Goolagong achieved her Australian Open hat-trick between 1974 and 1976, which included victories over a young Chris Evert and Martina Navratilova in the 1974 and 1975 finals respectively. She won the title again in 1977, but did not achieve a “four-peat”, as it were, because there were actually two Australian Opens that year, in one of the many scheduling quirks that affected the tournament until it settled on a January start in the mid-1980s. Goolagong missed the January 1977 edition of the tournament, because she was pregnant, but soon after giving birth she returned to win the December 1977 version.
The first four women on this list are all Australian, whereas the final three are all not Australian, which neatly demonstrates how the Australian Championship (or Australian Open, as it has been since 1968) has developed over time from an almost exclusively Australian-dominated event to one that is far more multinational in scope.
The first of the three non-Australian “threepeaters” so far was Steffi Graf, whose first Australian Open title came in her greatest year of 1988, when she won the Calendar Slam and the Olympic Singles title to achieve The Golden Slam. She could not quite maintain that total dominance of women’s tennis thereafter, but among her many other subsequent achievements she won the next two Australian Open titles in succession and added a fourth Australian title in 1994.
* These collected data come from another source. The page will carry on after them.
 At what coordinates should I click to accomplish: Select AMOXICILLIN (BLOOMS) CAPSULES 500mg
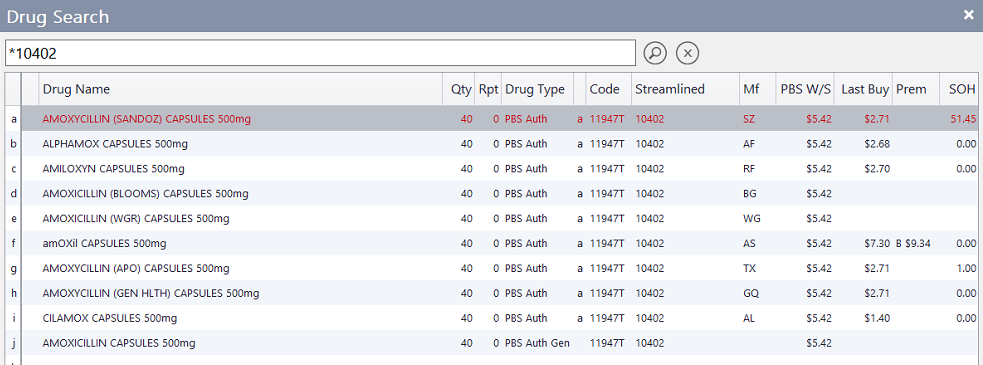click(x=500, y=194)
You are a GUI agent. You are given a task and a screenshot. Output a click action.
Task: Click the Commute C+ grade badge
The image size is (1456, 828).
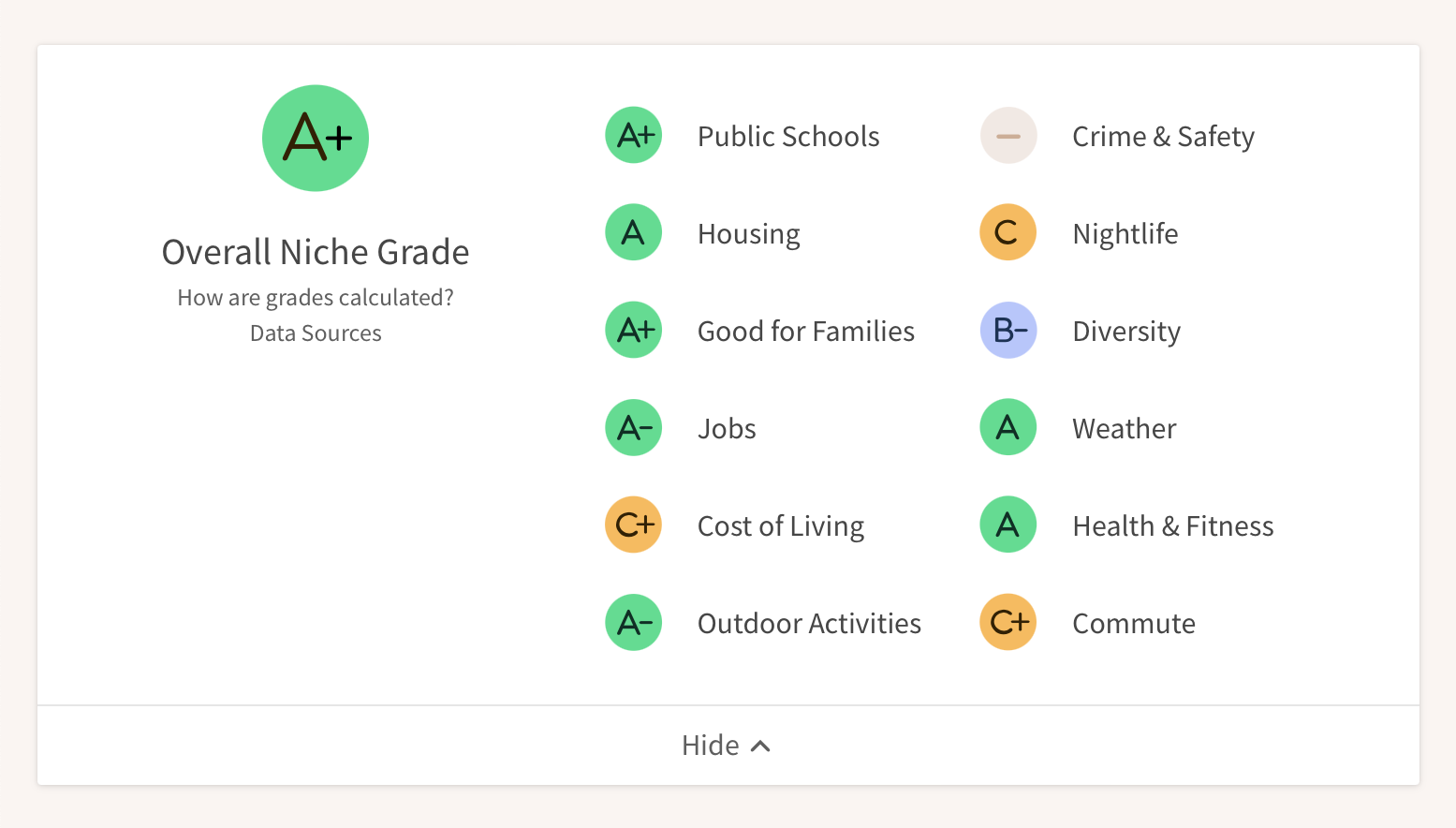coord(1008,622)
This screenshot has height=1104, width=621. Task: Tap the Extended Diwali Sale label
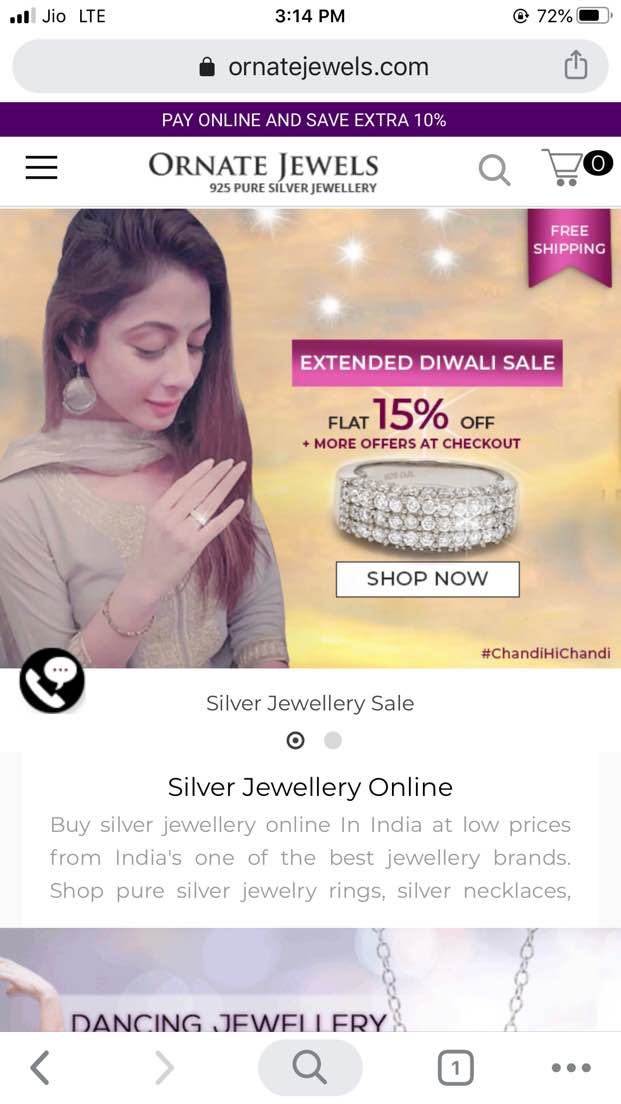(x=427, y=363)
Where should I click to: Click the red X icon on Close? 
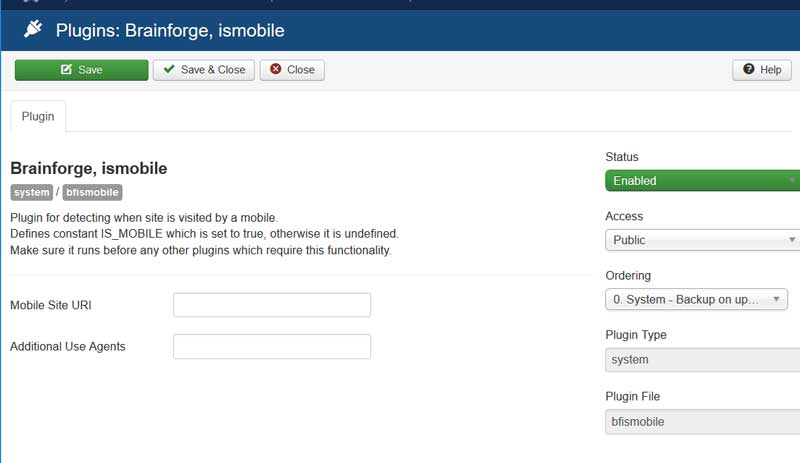tap(276, 69)
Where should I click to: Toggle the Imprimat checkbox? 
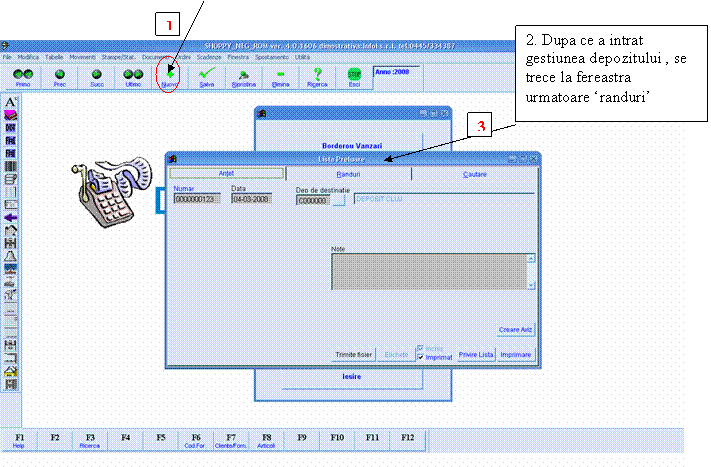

Graf’s greatest rival throughout her career was not Martina Navratilova, whose own career was coming to an end as Graf’s was beginning, but Monica Seles, the teenage Yugoslavian prodigy who emerged to challenge Graf’s domination of women’s tennis in the early 1990s. Having already won the French Open in 1990, Seles won her first Australian Open in 1991, and won the next two Australian titles in succession as well, beating Graf in the 1993 final.
Nevertheless, for all her greatness in winning a hat-trick of Australian Open titles at the start of the 1990s, it is Seles’s fourth Australian Open title in 1996 that is her most impressive, because it is arguably the single most impressive Grand Slam Singles title in history by any tennis player, male or female. That, of course, is because it came after she had been stabbed on court in Hamburg in 1993 by a demented Steffi Graf “fan”. That she returned to court at all was impressive; that she ended up winning yet another Major was extraordinary.
The last woman to win three Australian Open Women’s Singles titles in succession was Martina Hingis, the second great tennis-playing “Martina” after Navratilova. For a period at the end of the last century, before the full emergence of the Williams sisters, the teenaged Hingis was a genuine phenomenon, winning five Majors in total, including a hat-trick of titles in Melbourne.
Remarkably, Hingis ended up achieving another hat-trick in Melbourne, but it was an unwanted one, as she reached three more finals in succession between 2000 and 2002, but lost them all: the first one to Lindsay Davenport; and the next two to a rejuvenated Jennifer Capriati. And finally the full flowering of the Williams sisters meant that her brief domination of women’s tennis, particularly in Australia, came to an end, but not before she had reached six Australian Open women’s singles finals in succession.